Having written to Baroness Blackwood, the former MP for Oxford, on the subject but receiving no reply, I am hoping that by setting out these proposed reforms on Conservative Woman they may reach government eyes.
First, reform nurse training to improve patient care, recruitment and retention and be economically beneficial.
1. Student nurses should be paid for all their practice in the community and in hospitals. They would be part of the workforce and health care team, subject to employment law, and no longer supernumerary. This would be a ‘win-win’ for the NHS and wellbeing, and recruitment and retention of student nurses because:
a) The NHS could rely on nurses in training to deliver care as part of the team and could therefore cut down on the need to employ health care assistants and agency nurses.
b) Student nurses would no longer need to work as health care assistants alongside their placements to earn money to support themselves.
c) Patients and clients would have a more consistent and higher quality care by staff who are all employed members of the team.
2. All nursing lecturers would work for a large proportion of their time in clinical practice supporting and supervising student nurses, ensuring evidence-based standards are being practised, and supporting the managers and other members of the team.
a) This would ensure nursing lecturers are kept up to date with their skills in practice in the NHS.
b) This would ensure student nurses are carefully supervised and supported and their competence tested.

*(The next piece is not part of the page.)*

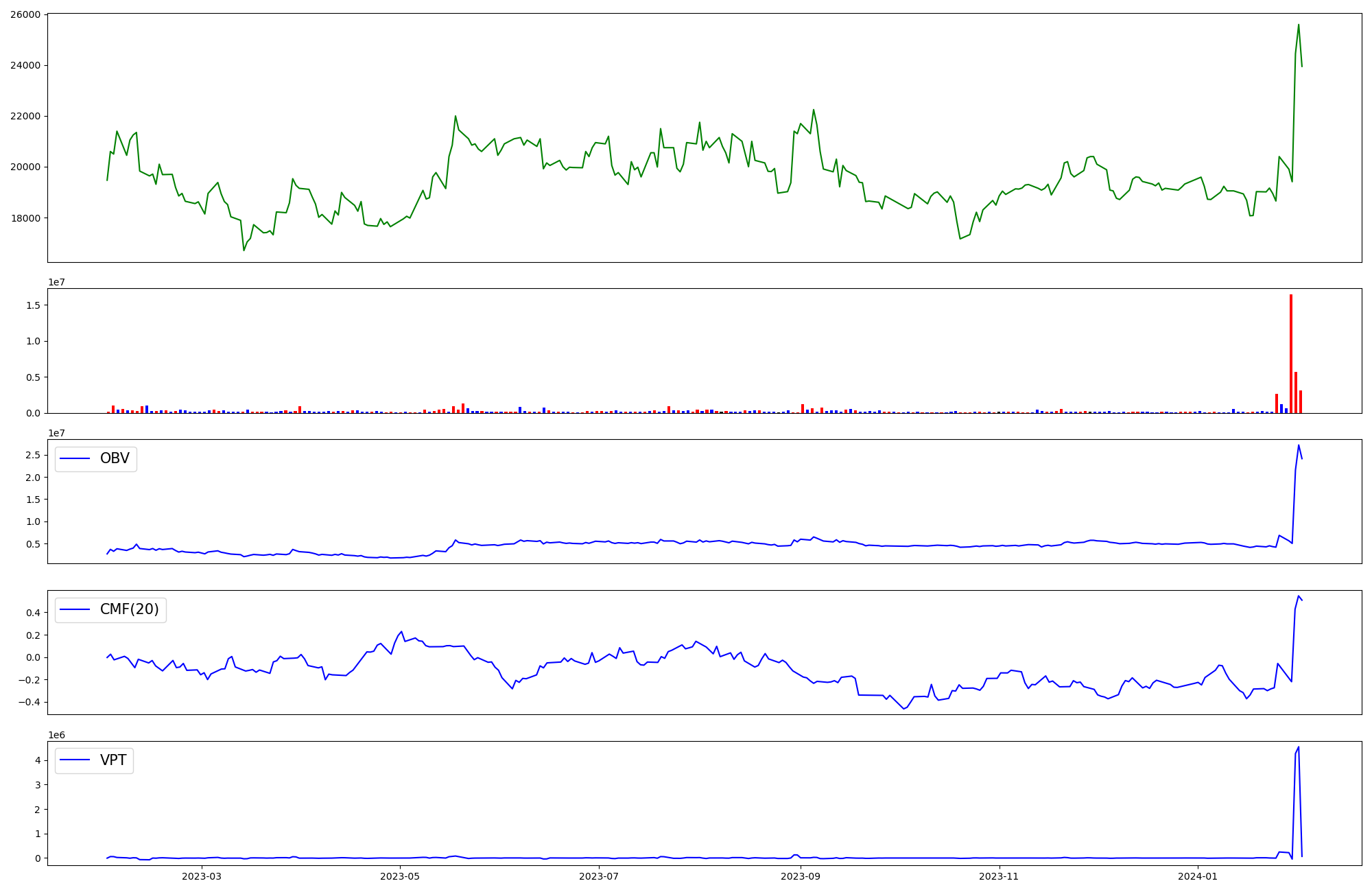Click the VPT legend box
Screen dimensions: 1372x892
pyautogui.click(x=94, y=760)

c) For patients and clients, standards of care would be supported by the clinical teacher in liaison with the manager and necessary for Care Quality Commission assessments etc. and particularly in the light of the Francis Report.

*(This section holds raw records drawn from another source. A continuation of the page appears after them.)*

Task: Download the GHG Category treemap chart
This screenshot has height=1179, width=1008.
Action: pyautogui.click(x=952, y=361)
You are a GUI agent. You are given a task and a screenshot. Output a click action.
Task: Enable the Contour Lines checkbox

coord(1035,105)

3. There should be a radical overhaul of the curriculum for state registration to ensure national standards of both theory and practical skills, perhaps with the use of OSCEs (observed structured clinical examinations) set and tested by an external body, a reformed and refocused Nursing and Midwifery Council. This should be coherent and systematic, building up a body of knowledge and affirming the importance of anatomy, physiology and pathology. Understanding of diseases and disease processes is essential to all nursing fields. As the role of the nurse seems to be changing, with an emphasis on taking over more medical work, it would make sense for nurse training to work with medical training in some way for the early years.

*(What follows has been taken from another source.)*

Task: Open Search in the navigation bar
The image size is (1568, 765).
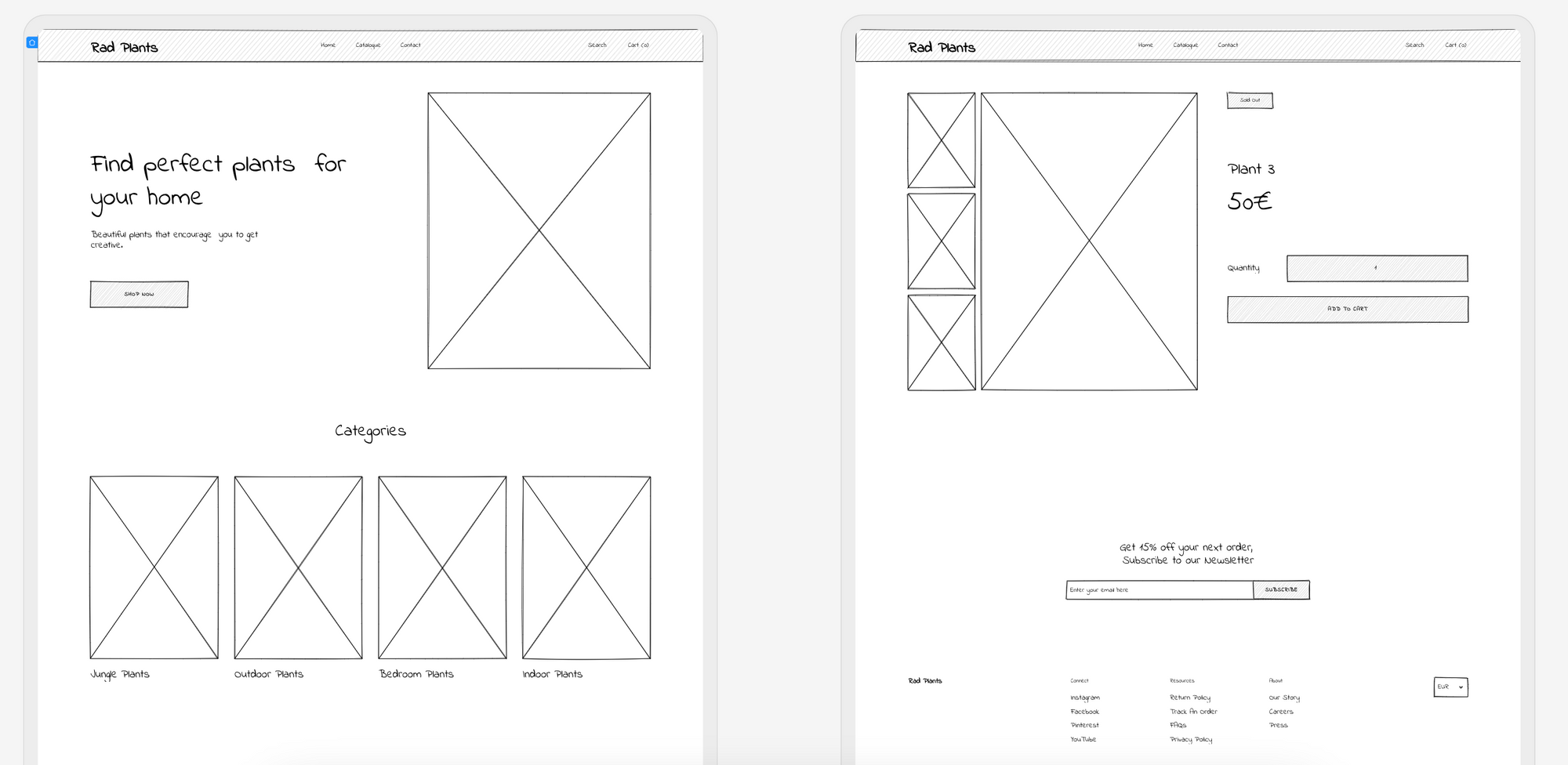Action: (597, 45)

a) National standards for registered nurses would be assessed and tested outside the teaching process, and this would ensure consistency.
b) A curriculum that focuses on pathologies of patients and clients would be more relevant to their needs in regard to their illnesses, disabilities etc and care in these illnesses and disabilities, as well as in the promotion of health, for example eating well, not smoking etc.
c) If nurses are to undertake more medical work as now and in the future, competence for patients could be ensured by sharing a proportion of medical training.
Alternatively, or in addition, health care assistants could be trained and tested on wards and in the community to a national standard, and thereby registered as ‘nurses’. That is where Florence Nightingale comes in, because it was exactly for the reason of training people to be competent and compassionate, and to end the ‘Sarah Gamp’ world of ‘care’, that she began her nurse training school at St Thomas’ Hospital in 1860, as I have written elsewhere.
Though training health care assistants to be ‘proper’ nurses may be a bit like a reinvention of the wheel, it would meet the needs of patients in hospital and at home and in care homes, raise standards of care uniformly and nationally, be cheaper on the public purse, and provide an answer to the problems of staffing in the NHS. It would also be an answer for the social care crisis. Health care assistants would be titled ‘nurse’ to reflect their role in performing fundamental care, and university-trained people would be titled ‘health care organiser’ or ‘administrator’ or even ‘facilitator’.
Is that not a return of common sense?